Audio Track Accessibility for HTML5

I have talked a lot about synchronising multiple tracks of audio and video content recently. The reason was mainly that I foresee a need for more than two parallel audio and video tracks, such as audio descriptions for the vision-impaired or dub tracks for internationalisation, as well as sign language tracks for the hard-of-hearing.

It is almost impossible to introduce a good scheme to deliver the right video composition to a target audience. Common people will prefer bare a/v, vision-impaired would probably prefer only audio plus audio descriptions (but will probably take the video), and the hard-of-hearing will prefer video plus captions and possibly a sign language track . While it is possible to dynamically create files that contain such tracks on a server and then deliver the right composition, implementation of such a server method has not been very successful in the last years and it would likely take many years to roll out such new infrastructure.

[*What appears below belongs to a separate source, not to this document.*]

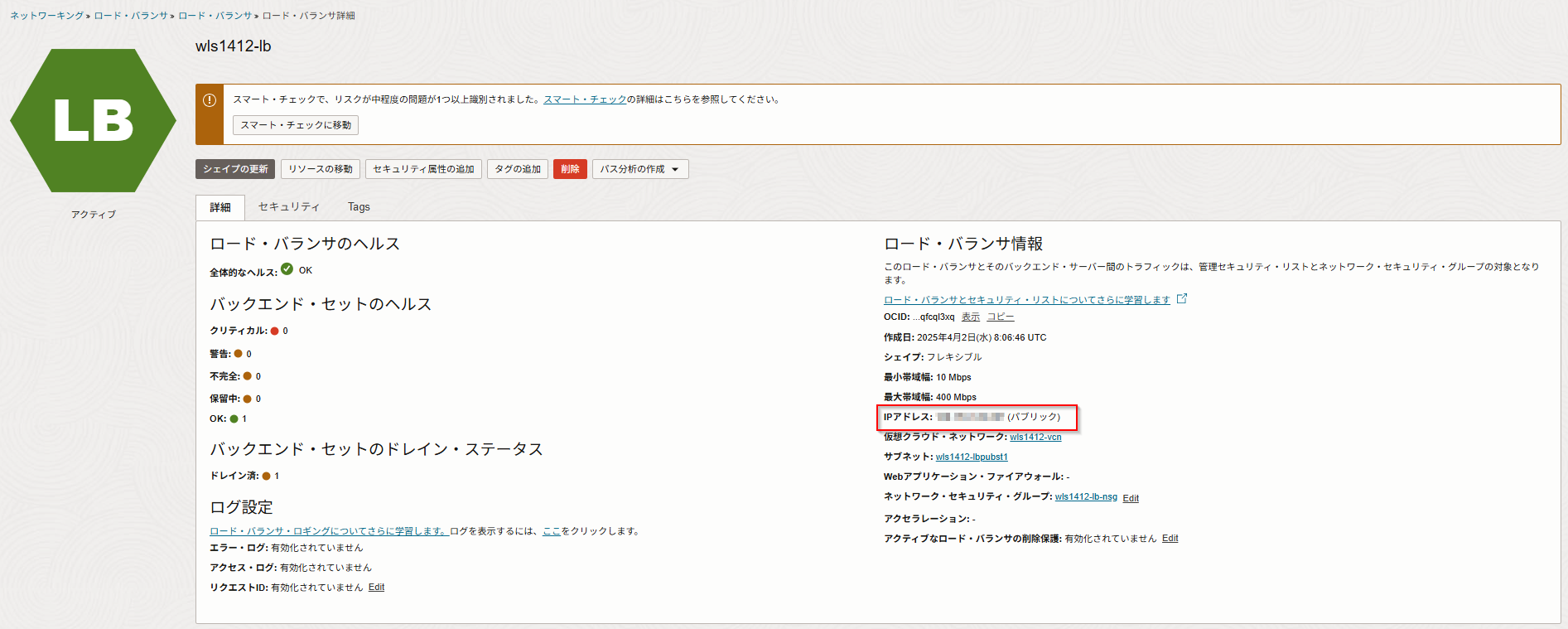Switch to the セキュリティ tab
This screenshot has width=1568, height=629.
click(288, 207)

So, the only other option we have is to synchronise completely separate media resource together as they are selected by the audience.

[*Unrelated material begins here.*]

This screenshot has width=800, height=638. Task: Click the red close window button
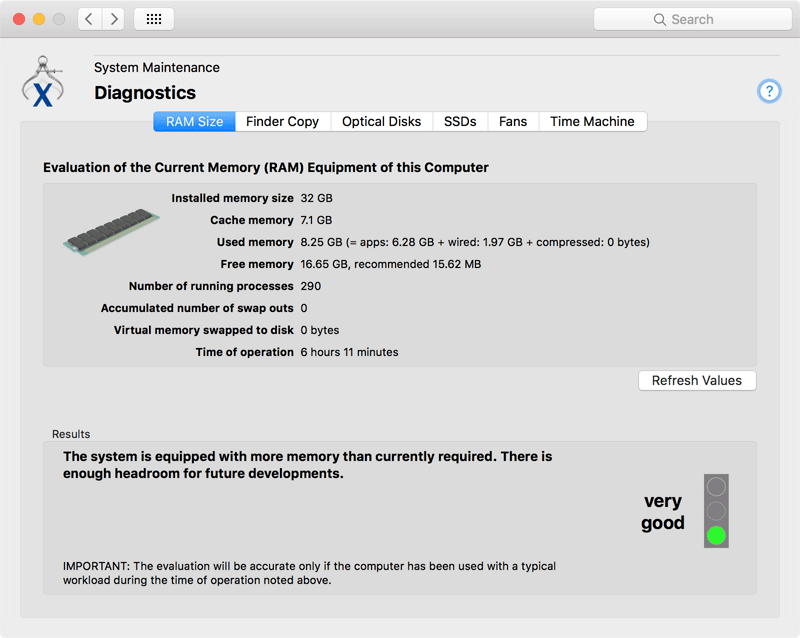pos(19,19)
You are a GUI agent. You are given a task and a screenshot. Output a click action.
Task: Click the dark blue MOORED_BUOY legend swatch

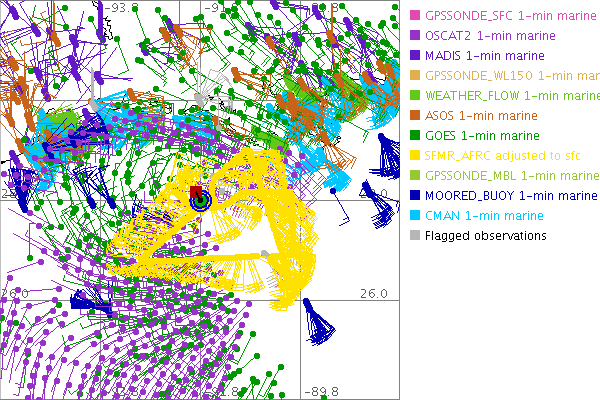415,196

It is this need that this HTML5 accessibility demo is about: Check out the demo of multiple media resource synchronisation.

I created a Ogg video with only a video track (10m53s750). Then I created an audio track that is the original English audio track (10m53s696). Then I used a Spanish dub track that I found through BlenderNation as an alternative audio track (10m58s337). Lastly, I created an audio description track in the original language (10m53s706). This creates a video track with three optional audio tracks.

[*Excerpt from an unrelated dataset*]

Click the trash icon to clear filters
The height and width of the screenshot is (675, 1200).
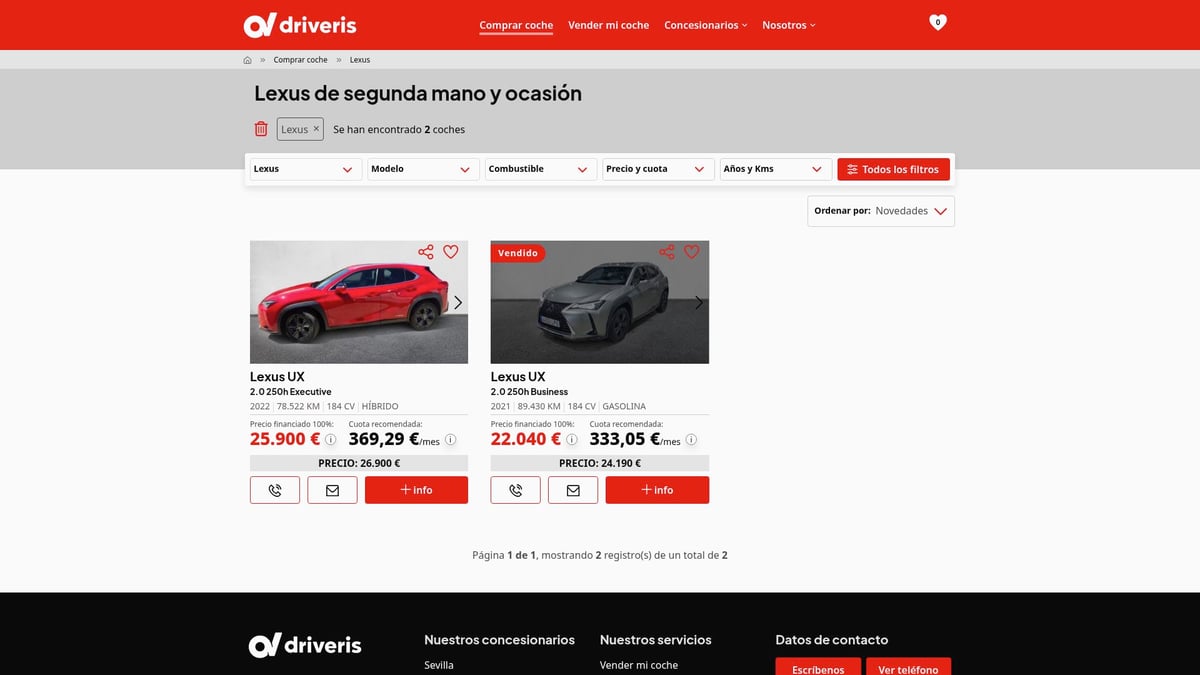pos(261,129)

I took away all native controls from these elements when using the HTML5 audio and video tag and ran my own stop/play and seeking approaches, which handled all media elements in one go.

I was mostly interested in the quality of this experience. Would the different media files stay mostly in sync? They are normally decoded in different threads, so how big would the drift be?

The resulting page is the basis for such experiments with synchronisation.

The page prints the current playback position in all of the media files at a constant interval of 500ms. Note that when you pause and then play again, I am re-synching the audio tracks with the video track, but not when you just let the files play through.

I have let the files play through on my rather busy Macbook and have achieved the following interesting drift over the course of about 9 minutes:

Drift between multiple parallel played media elements

You will see that the video was the slowest, only doing roughly 540s, while the Spanish dub did 560s in the same time.

To fix such drifts, you can always include regular re-synchronisation points into the video playback. For example, you could set a timeout on the playback to re-sync every 500ms. Within such a short time, it is almost impossible to notice a drift. Don’t re-load the video, because it will lead to visual artifacts. But do use the video’s currentTime to re-set the others. (UPDATE: Actually, it depends on your situation, which track is the best choice as the main timeline. See also comments below.)

It is a workable way of associating random numbers of media tracks with videos, in particular in situations where the creation of merged files cannot easily be included in a workflow.

13 thoughts on “Audio Track Accessibility for HTML5

    1. @Olivier Yes, you are right. I guess I chose the video track because there’s only one of them and there are three audio tracks (at least in this example). It is difficult then to chose one audio track over the others as the main one. Also, since the video was the slowest, it made sense to re-sync the audio to it, since otherwise you might lose some frames. I guess, you just have to chose the best solution for your particular situation.

  1. I’m not sure that this very detached approach is correct, given that it makes it absolutely impossible to lip sync with devices such as my Bluetooth headset which introduces about a 1/5 second delay, which the video needs to be synchronised to, not the other way around.

  2. @Jeremy that’s quite a massive delay for a headset. How do you get lipsync with a normal video? In any case: the javascript is actually quite flexible and you can hack it together yourself in the way you need it.

  3. Yes, it’s a massive delay. My Bluetooth headset also comes with an analogue-to-Bluetooth dongle which lets me use it with a normal audio jack, e.g. MP3 players, etc. If I use that with my computer’s audio output, then lip sync is way off.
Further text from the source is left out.